Les récentes révélations sur les plans secrets visant à expulser des millions de personnes d’Allemagne en raison de leur origine en sont un exemple particulièrement spectaculaire, qui met en lumière le fait que la démocratie ne va pas de soi et que nous devons la protéger. Dans un régime démocratique, une attaque contre un groupe de la population est une attaque contre tous les groupes et toutes les communautés.
Que pouvons-nous faire pour renforcer la démocratie et la cohésion de la société dans laquelle nous vivons? Suite à l’électrochoc et à la mobilisation observée en Allemagne contre l’extrême droite, nos collègues de Greenpeace Allemagne proposent 10 conseils également pertinents pour la Suisse.
1 Promouvoir des valeurs positives
Certains expert·es soulignent que notre propre attitude est l’instrument le plus important pour défendre les valeurs démocratiques: il est plus efficace de défendre notre vision de la société et le mode de vie que nous souhaitons pour toutes et tous que de vouloir contredire les arguments extrémistes venus notamment des mouvements populistes. C’est dans la défense de nos valeurs qu’il faut se montrer offensif.
2 Ne pas laisser des propos hostiles sans réponse
Dans la file d’attente du supermarché, au sein du club sportif ou lors d’une réunion familiale, quelqu’un fait soudain une remarque dévalorisante sur les personnes issues de l’immigration, en situation de handicap, sur certaines communautés religieuses ou envers des personnes LGBTQIA2S+. Sans réaction, la personne qui tient ces propos peut se sentir renforcée dans ses convictions. Il est de fait important de réagir. Ce qui compte, c’est de montrer clairement que ces déclarations ne sont pas « normales », mais discriminatoires. Il n’est donc pas nécessaire d’être un expert.

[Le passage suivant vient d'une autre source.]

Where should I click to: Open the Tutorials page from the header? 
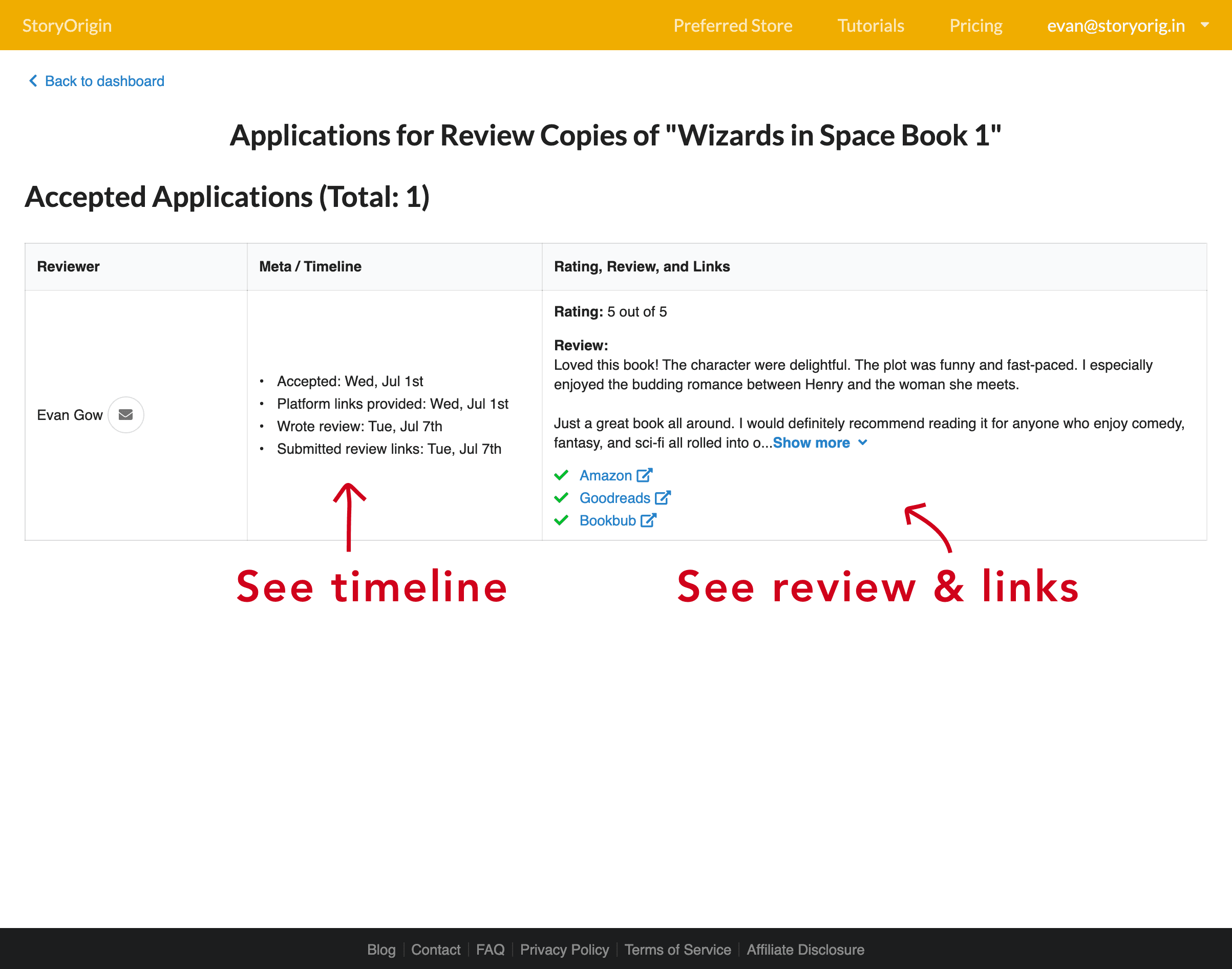(x=870, y=25)
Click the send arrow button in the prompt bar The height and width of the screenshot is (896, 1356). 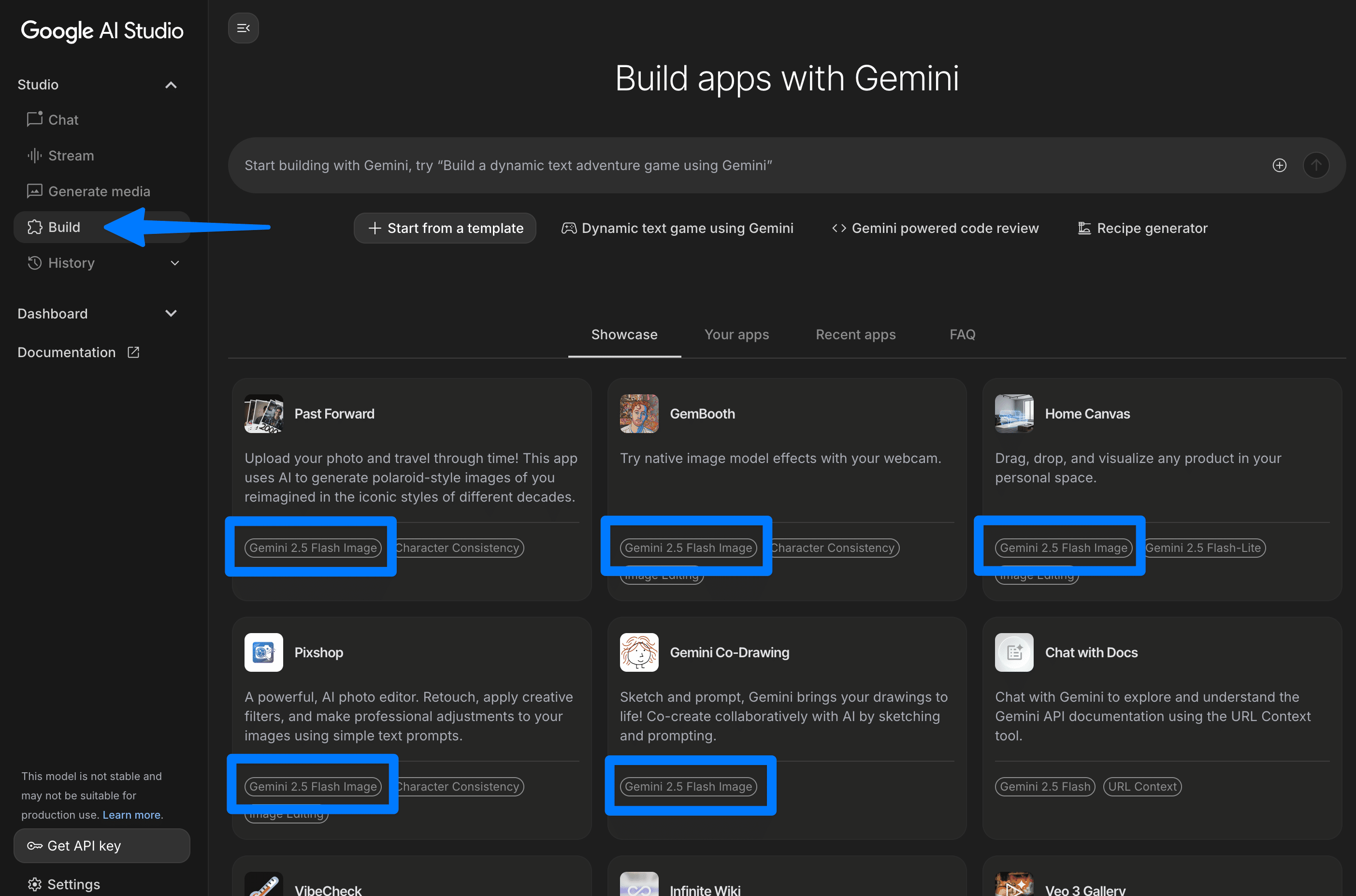(x=1315, y=165)
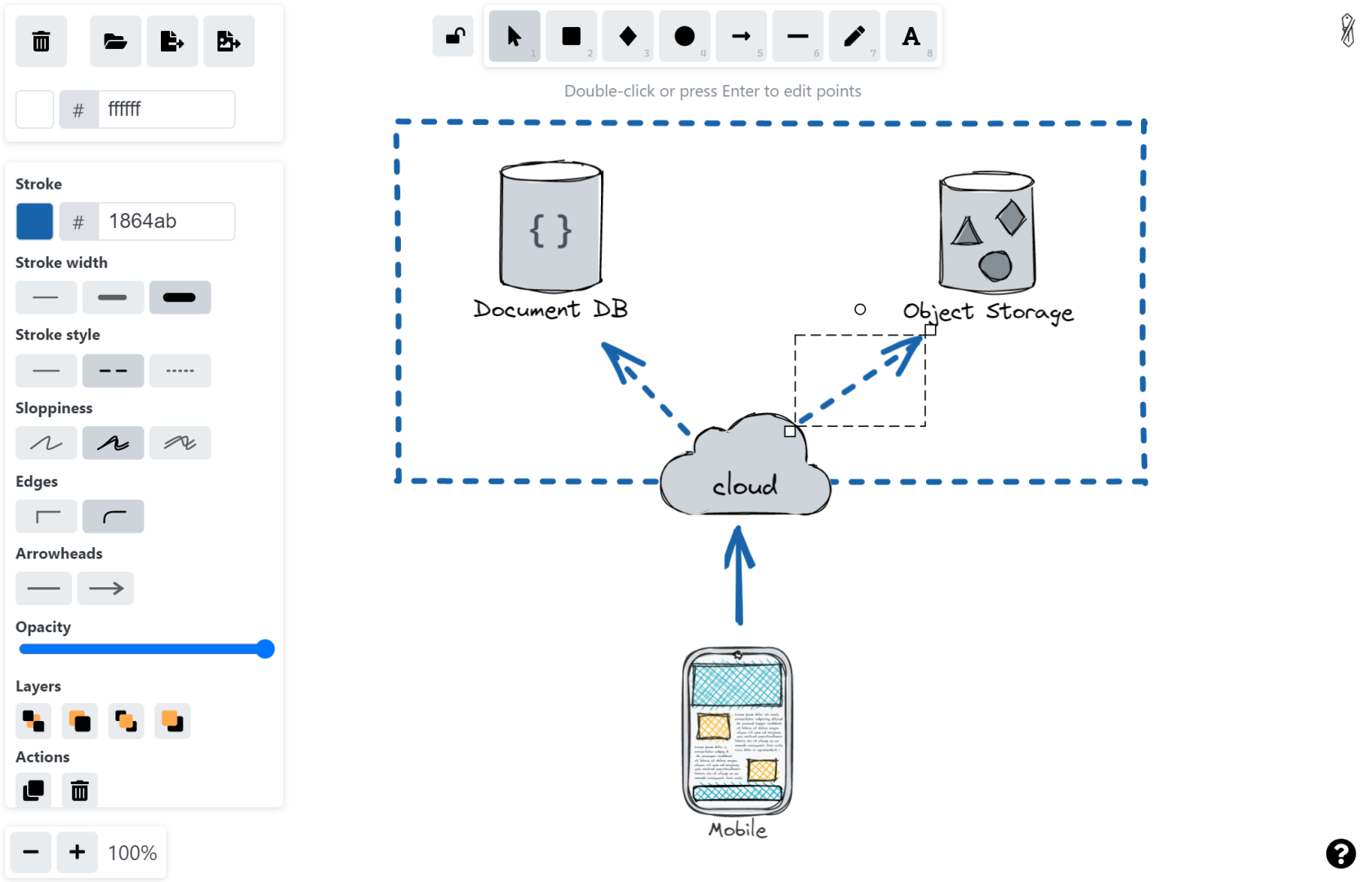
Task: Send selection to back layer
Action: coord(33,721)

3 Savoir faire preuve de nuance
Utiliser des modes de pensée binaire, où tout est soit noir soit blanc, fait partie des rhétoriques utilisées par les mouvements populistes et anti-démocratiques pour simplifier à l’extrème le propos et exclure l’expression de pensées alternatives. La force de la démocratie réside dans sa capacité à trouver des compromis entre des positions qui semblent incompatibles et de générer des solutions qui reflètent la grande complexité des enjeux économiques et sociaux de nos pays. Critiquer de manière générale « ceux d’en haut » en les qualifiant de « tous corrompus » ne rend pas justice aux défis souvent complexes et renforce plutôt les forces antidémocratiques.
4 Se rendre visible
Participons à des manifestations, à des sit-ins, à des débats ou signons des pétitions, des référendums et des initiatives. Les manifestations sont l’un des instruments les plus importants pour exprimer son opinion. Elles sont le reflet des opinions au sein de la population. Elles sont visibles par tous les acteurs du système politique. Plus les manifestations et les événements publics en faveur des valeurs démocratiques sont visibles, plus il est plus difficile pour des forces anti-démocratiques et populistes de prétendre refléter l’opinion générale.
5 Rester respectueux
Chez Greenpeace, nous nous engageons à protéger notre planète et tous ses habitants·es en n’hésitant pas à aller jusqu’à la confrontation. Toutefois, nous respectons toujours le principe de non-violence et mettons un point d’honneur à rester pacifiques dans notre attitude et notre langage, même envers les entreprises ou les personnes que nous dénonçons. Cela s’applique à tous les membres de la population. Donner aux gens le sentiment que leur manière de vivre a moins de valeur renforce les forces antidémocratiques qui ciblent délibérément certaines personnes et communautés.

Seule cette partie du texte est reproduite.